Rx Roll, 8” dia
Handmade by Bryan Northrup to accompany the exhibition Sea Inside: Visioning Single-Use Plastic at the Cellular Level
Using collected single-use plastic, environmental artist Bryan Northup attempts to blur the lines between appetizing consumables, anatomical dissection and everyday waste to explore layers of meaning in an age where plastics have saturated our environment and penetrated our species—both biologically and culturally—to the cellular level. The work in this exhibition is part mosaic, part painting and sculpture, all made from discarded single-use plastics. Organic forms and textures in Bryan’s work suggest perishable matter, flesh or food, likely to decay quickly, but because these objects are created with the permanent materials of plastic, they will never decompose.
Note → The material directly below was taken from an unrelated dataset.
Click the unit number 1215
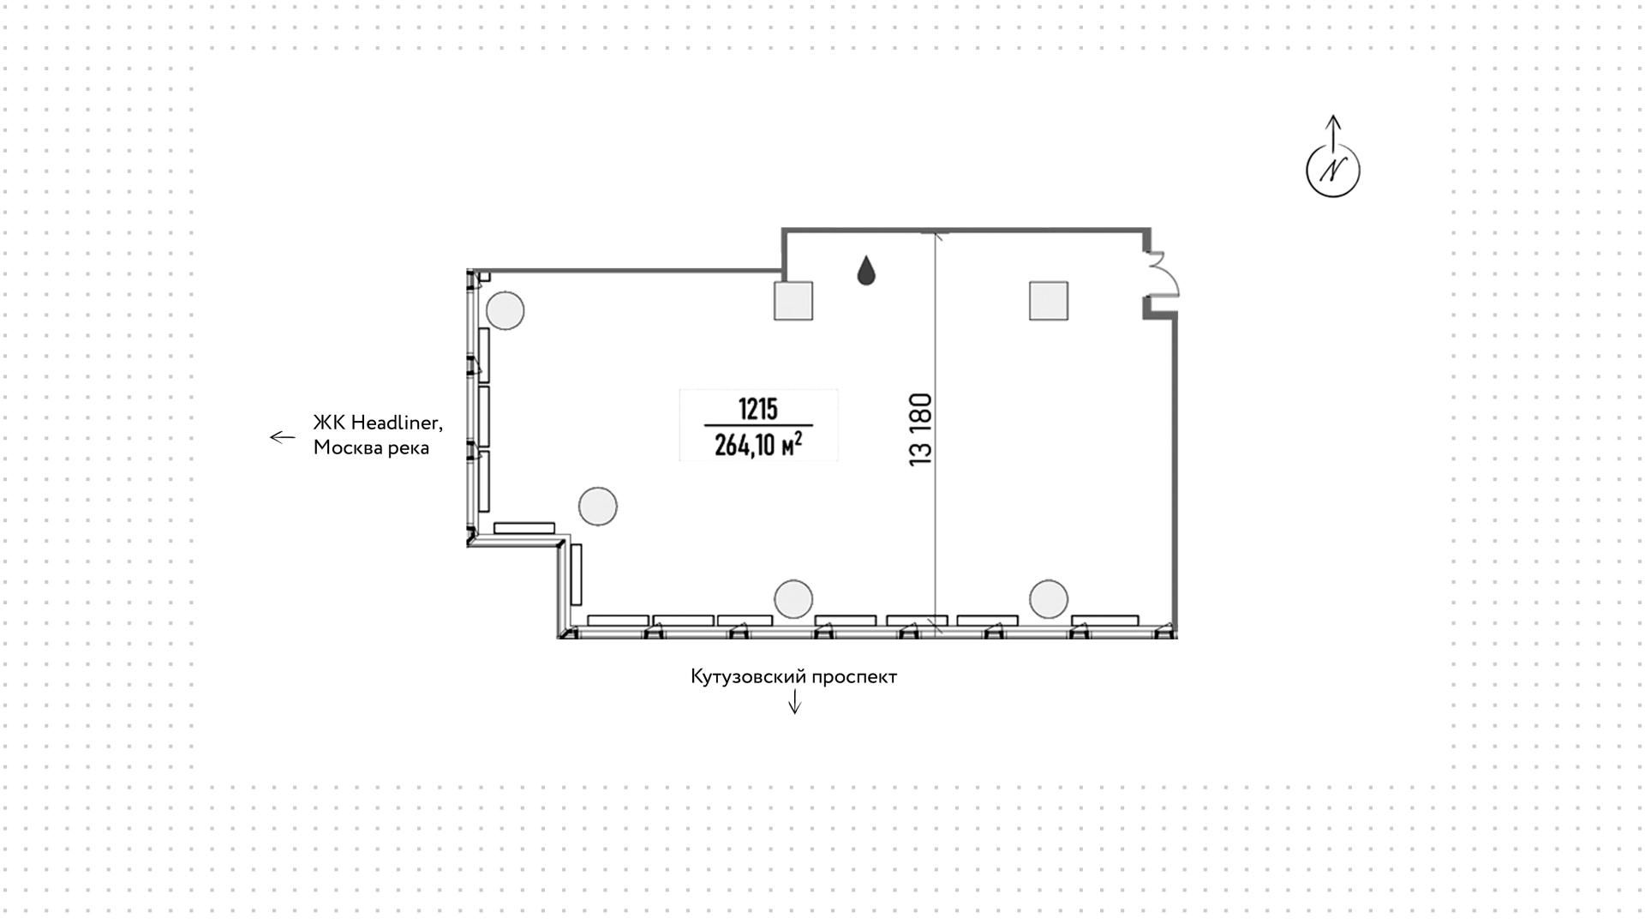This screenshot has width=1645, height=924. (757, 409)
Northup probes the occluded, the subcutaneous through cutaways and cross-sections, attempting to find how far plastic has infiltrated the “sea” inside each of us. Transverse sections force an interaction with ubiquitous plastics of modern life, perhaps suggesting surgical practice and precision while simultaneously manipulating our appetites for a delicious, if fanciful meal.
The compositions are constructed with techniques mimicking a sushi chef’s: rolling and slicing. Using three dimensional slices, or sections of rolled single-use plastics as mark making devices, abstract wall reliefs and sculptural works are created in an attempt to imagine how these very plastics are interacting with living systems at the deepest level. With this body of work, Northup hopes to record a material fingerprint, a time capsule, that implicates contemporary social values and attitudes surrounding environmental conservation, consumption, waste and how these affect our own bodies.